* What to do
Render this sentence from the report on bailout nations and birth rates in Spanish: "The combined intention is to keep the world’s economy flowing and growing."

Special Report

Bailout Nations Face Lowest Birth Rates and Aging Population

More money has been printed around the world for national bailouts and economic stimulus than can easily be counted. It is no secret that the populations of developed nations are getting older and older. Another fact is that historic birth rates are very low among most of these developed nations that also happen to need economic stimulus.

24/7 Wall St. considered what this implies for the debt burden, and negative effects these will create for the generations ahead. Frankly, it is alarming that we all likely will have to apologize over and over to our children for the financial mess we have left them.

The U.S. Federal Reserve is the chief proponent to quantitative easing, with the tally already in the trillions of dollars. Now Japan is taking more aggressive action to boost inflation and stimulus with bond and asset buying. There will end up being much more stimulus efforts in the United Kingdom. Europe has promised to do whatever it takes to save the euro and has used various methods short of wholesale money printing to save national debt and deficit issues when they arise.

It is easy to see the common themes from nation to nation. These countries are throwing hundreds of billions or trillions of dollars at their economies, which all share low real growth in gross domestic product or actual GDP contraction today. The more serious common issues ahead are structural: aging or elderly populations, low birth rates, high unemployment rates and high debt levels.

Consider your own portion of a nation’s debt based on the total population now. Then imagine the per-person burden in the future when smaller numbers of people are employed in these countries, total debt rises along with debt servicing and future costs of social services have to be maintained or expanded. One projection to add to the future debt burden concern is that the population of Organization for Economic Cooperation and Development (OECD) countries is now expected to grow by less than 0.2% per year until 2050.

The Federal Reserve is buying close to $85 billion in bonds each month in its quantitative easing. Japan has now pledged quantitative easing and stimulus at a rate of about $75 billion per month, and Britain is near $600 billion into asset purchases. Efforts from the European Central Bank are still not the printing press kind. The combined intention is to keep the world’s economy flowing and growing. Unfortunately, the likely dark side of these efforts is the endless liabilities and wrecked value of fiat currencies ahead.

What happens when nations start to realize that birth rates are so low that the per-person burden starts to act the same as compounded interest ahead? If fewer workers are paying for a monster liability, it increases the larger share of the burden per person and it is virtual compounding.

Social Security payments, senior and disabled health care, unemployment benefits, food assistance, housing assistance and other social programs are often considered to be similar to pyramid scheme because they require larger and larger numbers of participants and/or dollars coming into the system to be viable in the years ahead. The developed world has to consider what the burden will be when the future working population is smaller, and we have not even considered the anxiety that relative pay and purchasing power will be lower ahead after taxes.

Immigration is a wild card and has helped population growth in the United States and elsewhere, but the trend of today among the developed nations is to curb immigration unless it is to start businesses. Immigrants of the future may be more interested in heading to nations of growth rather than nations where the finances are considered too burdensome on the population.

* Supplied material

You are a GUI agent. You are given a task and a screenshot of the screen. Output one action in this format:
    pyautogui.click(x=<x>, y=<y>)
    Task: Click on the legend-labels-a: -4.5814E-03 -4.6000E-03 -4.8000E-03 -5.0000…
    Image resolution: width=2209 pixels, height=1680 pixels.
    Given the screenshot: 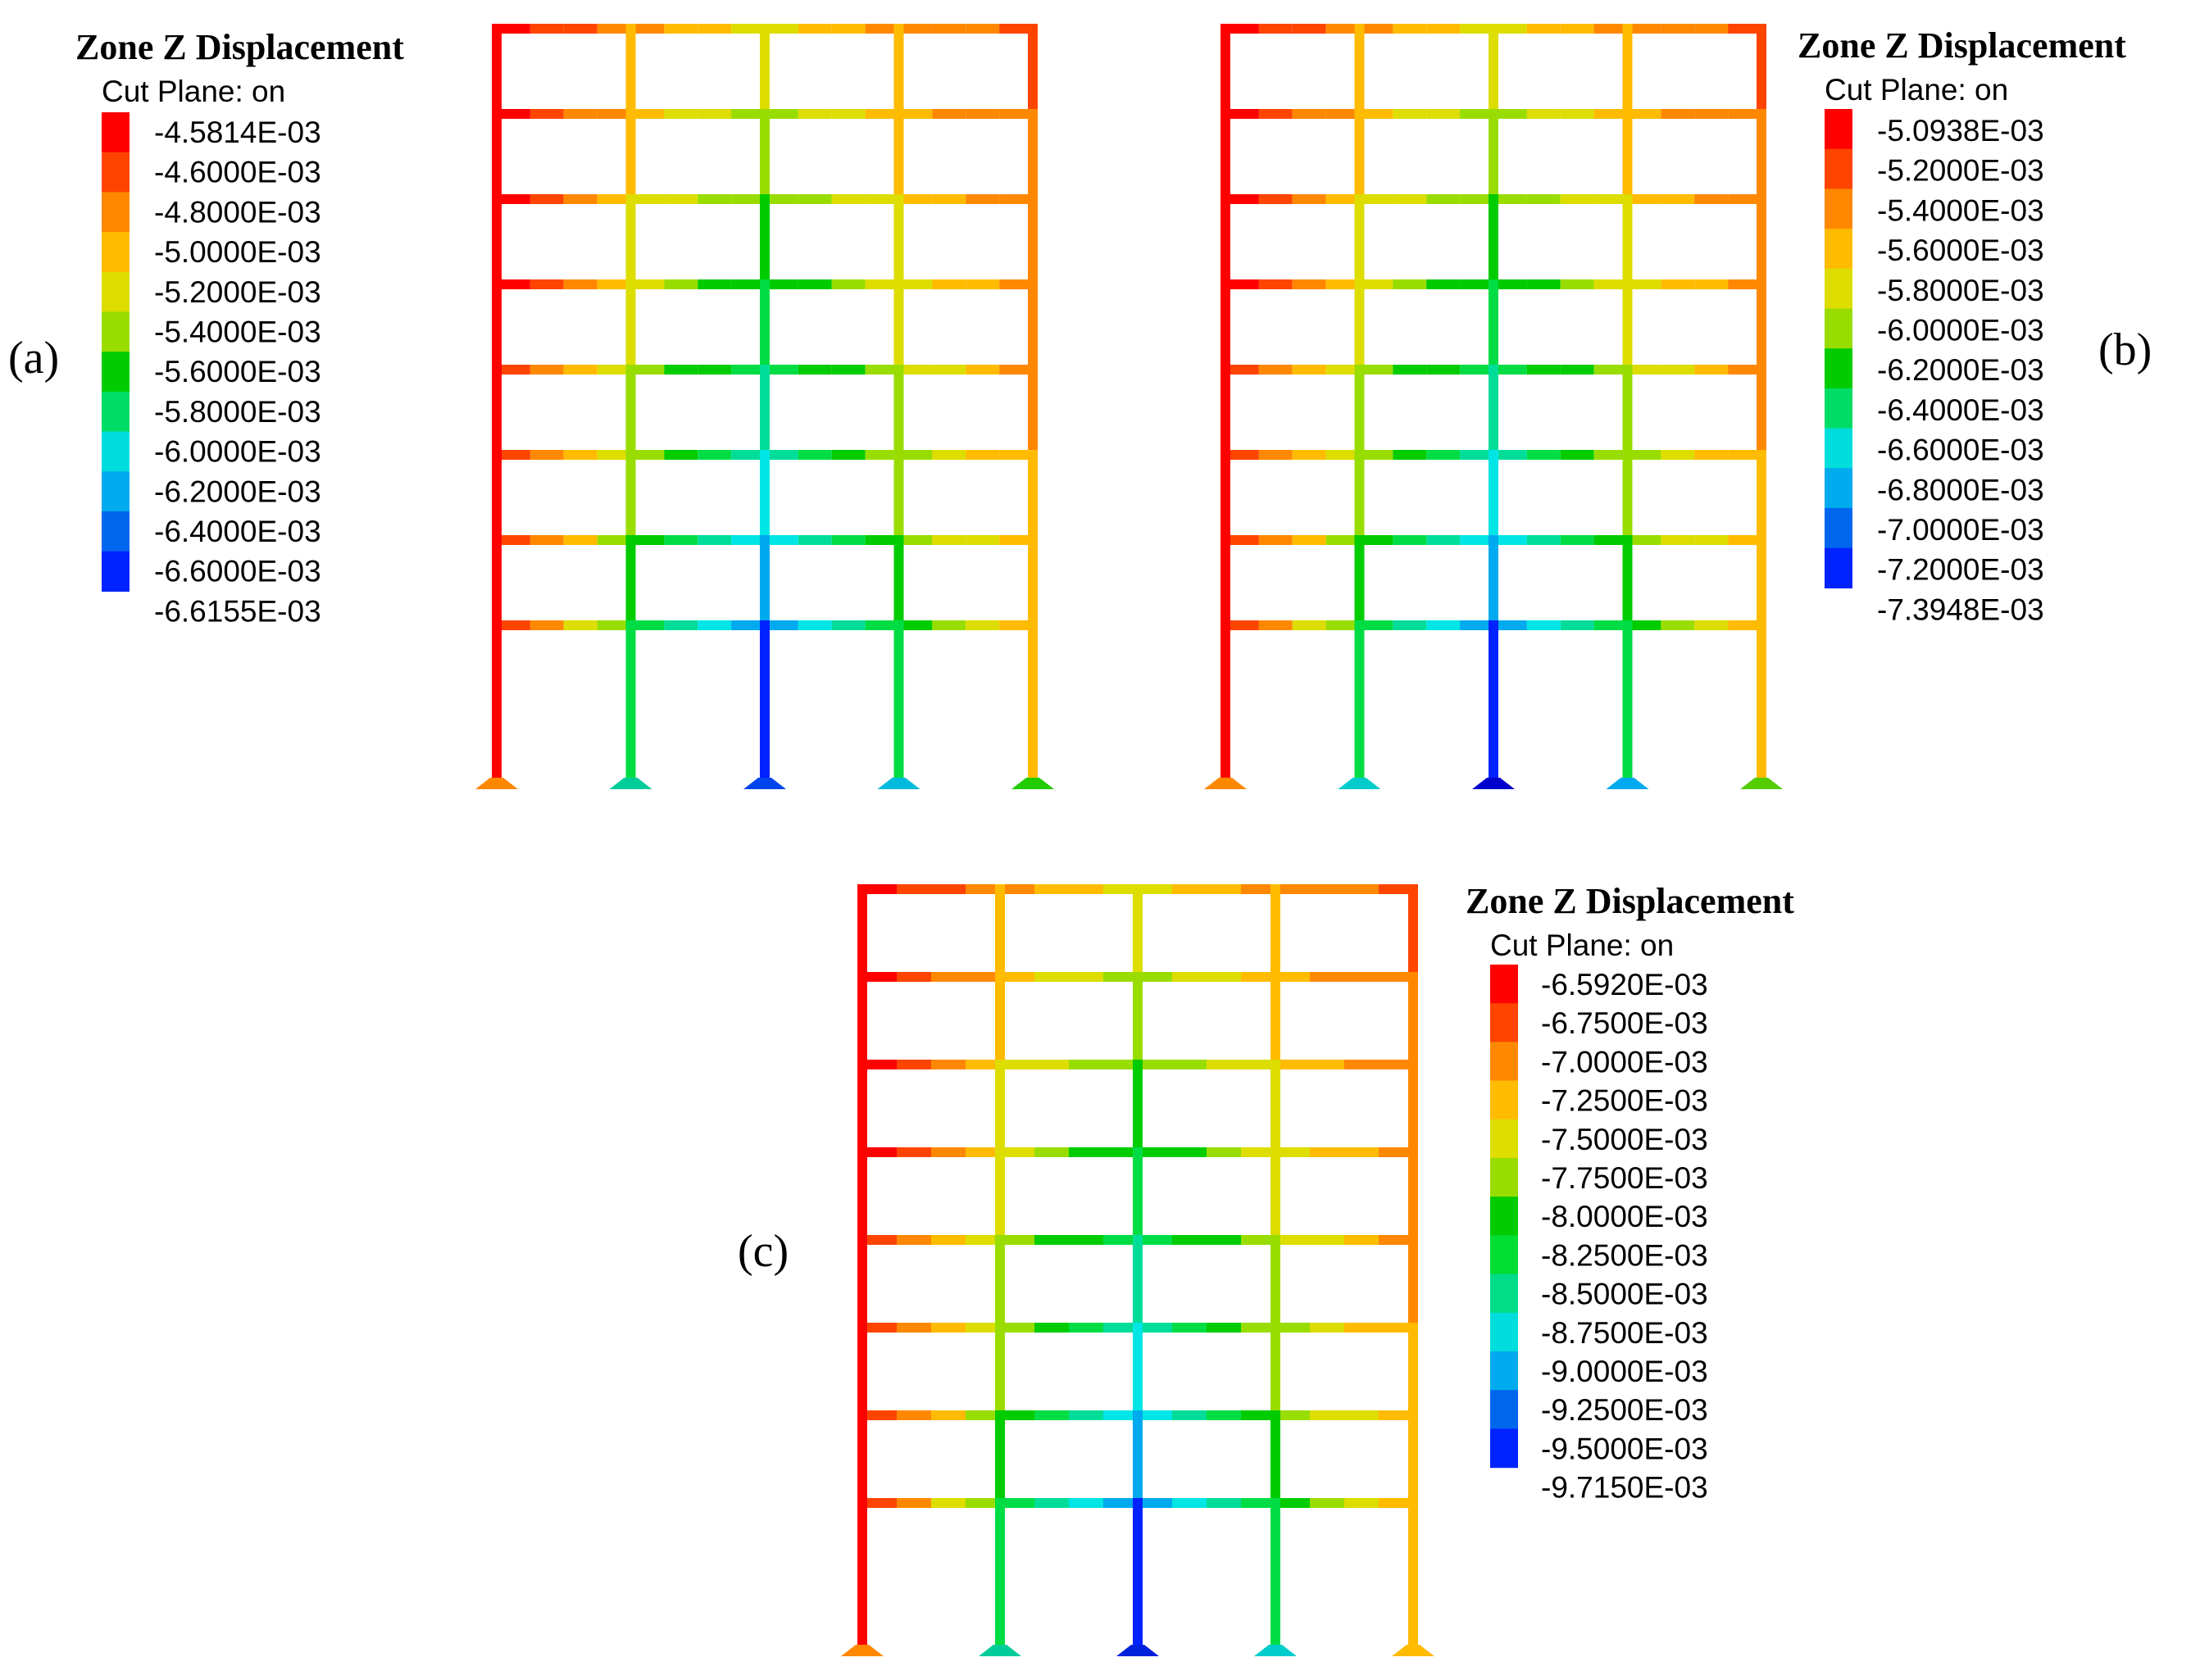 What is the action you would take?
    pyautogui.click(x=238, y=372)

* Solution for this task
La intención conjunta es mantener la economía mundial en movimiento y en crecimiento.